Begin PROVIDED RECORDS

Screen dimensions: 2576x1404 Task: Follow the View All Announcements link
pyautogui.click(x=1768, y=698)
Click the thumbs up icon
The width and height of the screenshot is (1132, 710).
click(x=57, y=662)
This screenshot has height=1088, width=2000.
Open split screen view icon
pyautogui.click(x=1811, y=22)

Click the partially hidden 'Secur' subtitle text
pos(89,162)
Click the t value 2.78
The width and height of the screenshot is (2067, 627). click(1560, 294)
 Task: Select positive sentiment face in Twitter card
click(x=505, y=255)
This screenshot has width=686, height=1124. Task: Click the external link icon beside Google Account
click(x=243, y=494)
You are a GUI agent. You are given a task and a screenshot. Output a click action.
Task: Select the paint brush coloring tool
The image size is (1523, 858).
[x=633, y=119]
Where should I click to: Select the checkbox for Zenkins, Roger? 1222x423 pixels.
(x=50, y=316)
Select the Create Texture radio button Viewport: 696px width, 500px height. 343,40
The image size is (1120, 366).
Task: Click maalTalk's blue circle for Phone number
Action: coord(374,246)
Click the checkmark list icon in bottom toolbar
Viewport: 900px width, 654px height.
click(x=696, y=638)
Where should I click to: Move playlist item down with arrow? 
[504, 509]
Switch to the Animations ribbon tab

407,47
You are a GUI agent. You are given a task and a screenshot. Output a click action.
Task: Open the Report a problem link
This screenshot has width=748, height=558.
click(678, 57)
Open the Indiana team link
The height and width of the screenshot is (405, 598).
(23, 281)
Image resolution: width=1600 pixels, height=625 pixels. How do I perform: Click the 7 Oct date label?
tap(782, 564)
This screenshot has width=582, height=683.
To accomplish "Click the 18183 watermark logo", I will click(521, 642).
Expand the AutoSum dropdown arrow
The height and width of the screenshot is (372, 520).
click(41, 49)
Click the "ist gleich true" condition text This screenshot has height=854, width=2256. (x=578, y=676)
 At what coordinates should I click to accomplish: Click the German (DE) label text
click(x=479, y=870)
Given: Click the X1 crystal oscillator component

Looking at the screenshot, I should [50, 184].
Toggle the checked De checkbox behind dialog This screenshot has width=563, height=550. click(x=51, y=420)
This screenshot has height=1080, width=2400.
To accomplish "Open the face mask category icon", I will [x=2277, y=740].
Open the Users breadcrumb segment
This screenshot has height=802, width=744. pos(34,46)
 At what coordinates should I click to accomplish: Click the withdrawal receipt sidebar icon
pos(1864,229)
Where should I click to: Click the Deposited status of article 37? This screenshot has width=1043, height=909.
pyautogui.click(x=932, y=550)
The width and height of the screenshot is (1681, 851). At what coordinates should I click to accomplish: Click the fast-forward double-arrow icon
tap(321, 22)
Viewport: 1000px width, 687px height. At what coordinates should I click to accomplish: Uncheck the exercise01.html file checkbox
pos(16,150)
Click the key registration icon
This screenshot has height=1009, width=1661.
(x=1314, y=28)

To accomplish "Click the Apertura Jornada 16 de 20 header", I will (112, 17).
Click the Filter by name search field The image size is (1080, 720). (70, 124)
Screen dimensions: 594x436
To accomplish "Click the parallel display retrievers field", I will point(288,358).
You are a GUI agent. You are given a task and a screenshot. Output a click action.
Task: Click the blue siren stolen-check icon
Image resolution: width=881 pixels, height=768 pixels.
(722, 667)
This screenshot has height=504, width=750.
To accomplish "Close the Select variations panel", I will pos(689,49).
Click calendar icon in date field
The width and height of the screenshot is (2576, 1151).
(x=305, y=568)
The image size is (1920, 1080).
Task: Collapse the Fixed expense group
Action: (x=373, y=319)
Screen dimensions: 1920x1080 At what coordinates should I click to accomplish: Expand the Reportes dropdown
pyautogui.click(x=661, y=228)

End PROVIDED RECORDS

▶ [EXERCISE DESCRIPTION]: Rewrite the rows above with "Screen dimensions" swapped for "Display size" and nothing else changed.

▶ [SOLUTION BELOW]:
Display size: 2576x1404 Task: Follow the View All Announcements link
pyautogui.click(x=1768, y=698)
Click the thumbs up icon
The width and height of the screenshot is (1132, 710).
click(x=57, y=662)
This screenshot has height=1088, width=2000.
Open split screen view icon
pyautogui.click(x=1811, y=22)

Click the partially hidden 'Secur' subtitle text
pos(89,162)
Click the t value 2.78
The width and height of the screenshot is (2067, 627). click(1560, 294)
 Task: Select positive sentiment face in Twitter card
click(x=505, y=255)
This screenshot has width=686, height=1124. Task: Click the external link icon beside Google Account
click(x=243, y=494)
You are a GUI agent. You are given a task and a screenshot. Output a click action.
Task: Select the paint brush coloring tool
The image size is (1523, 858).
[x=633, y=119]
Where should I click to: Select the checkbox for Zenkins, Roger? 1222x423 pixels.
(x=50, y=316)
Select the Create Texture radio button Viewport: 696px width, 500px height. 343,40
The image size is (1120, 366).
Task: Click maalTalk's blue circle for Phone number
Action: coord(374,246)
Click the checkmark list icon in bottom toolbar
Viewport: 900px width, 654px height.
click(x=696, y=638)
Where should I click to: Move playlist item down with arrow? 
[504, 509]
Switch to the Animations ribbon tab

407,47
You are a GUI agent. You are given a task and a screenshot. Output a click action.
Task: Open the Report a problem link
This screenshot has width=748, height=558.
click(678, 57)
Open the Indiana team link
The height and width of the screenshot is (405, 598).
(23, 281)
Image resolution: width=1600 pixels, height=625 pixels. How do I perform: Click the 7 Oct date label?
tap(782, 564)
This screenshot has width=582, height=683.
To accomplish "Click the 18183 watermark logo", I will click(521, 642).
Expand the AutoSum dropdown arrow
The height and width of the screenshot is (372, 520).
click(41, 49)
Click the "ist gleich true" condition text This screenshot has height=854, width=2256. (x=578, y=676)
 At what coordinates should I click to accomplish: Click the German (DE) label text
click(x=479, y=870)
Given: Click the X1 crystal oscillator component

Looking at the screenshot, I should [50, 184].
Toggle the checked De checkbox behind dialog This screenshot has width=563, height=550. click(x=51, y=420)
This screenshot has height=1080, width=2400.
To accomplish "Open the face mask category icon", I will [x=2277, y=740].
Open the Users breadcrumb segment
This screenshot has height=802, width=744. pos(34,46)
 At what coordinates should I click to accomplish: Click the withdrawal receipt sidebar icon
pos(1864,229)
Where should I click to: Click the Deposited status of article 37? This screenshot has width=1043, height=909.
pyautogui.click(x=932, y=550)
The width and height of the screenshot is (1681, 851). At what coordinates should I click to accomplish: Click the fast-forward double-arrow icon
tap(321, 22)
Viewport: 1000px width, 687px height. At what coordinates should I click to accomplish: Uncheck the exercise01.html file checkbox
pos(16,150)
Click the key registration icon
This screenshot has height=1009, width=1661.
(x=1314, y=28)

To accomplish "Click the Apertura Jornada 16 de 20 header", I will (112, 17).
Click the Filter by name search field The image size is (1080, 720). (70, 124)
Display size: 594x436
To accomplish "Click the parallel display retrievers field", I will point(288,358).
You are a GUI agent. You are given a task and a screenshot. Output a click action.
Task: Click the blue siren stolen-check icon
Image resolution: width=881 pixels, height=768 pixels.
(722, 667)
This screenshot has height=504, width=750.
To accomplish "Close the Select variations panel", I will pos(689,49).
Click calendar icon in date field
The width and height of the screenshot is (2576, 1151).
(x=305, y=568)
The image size is (1920, 1080).
Task: Collapse the Fixed expense group
Action: (x=373, y=319)
Display size: 1920x1080 At what coordinates should I click to accomplish: Expand the Reportes dropdown
pyautogui.click(x=661, y=228)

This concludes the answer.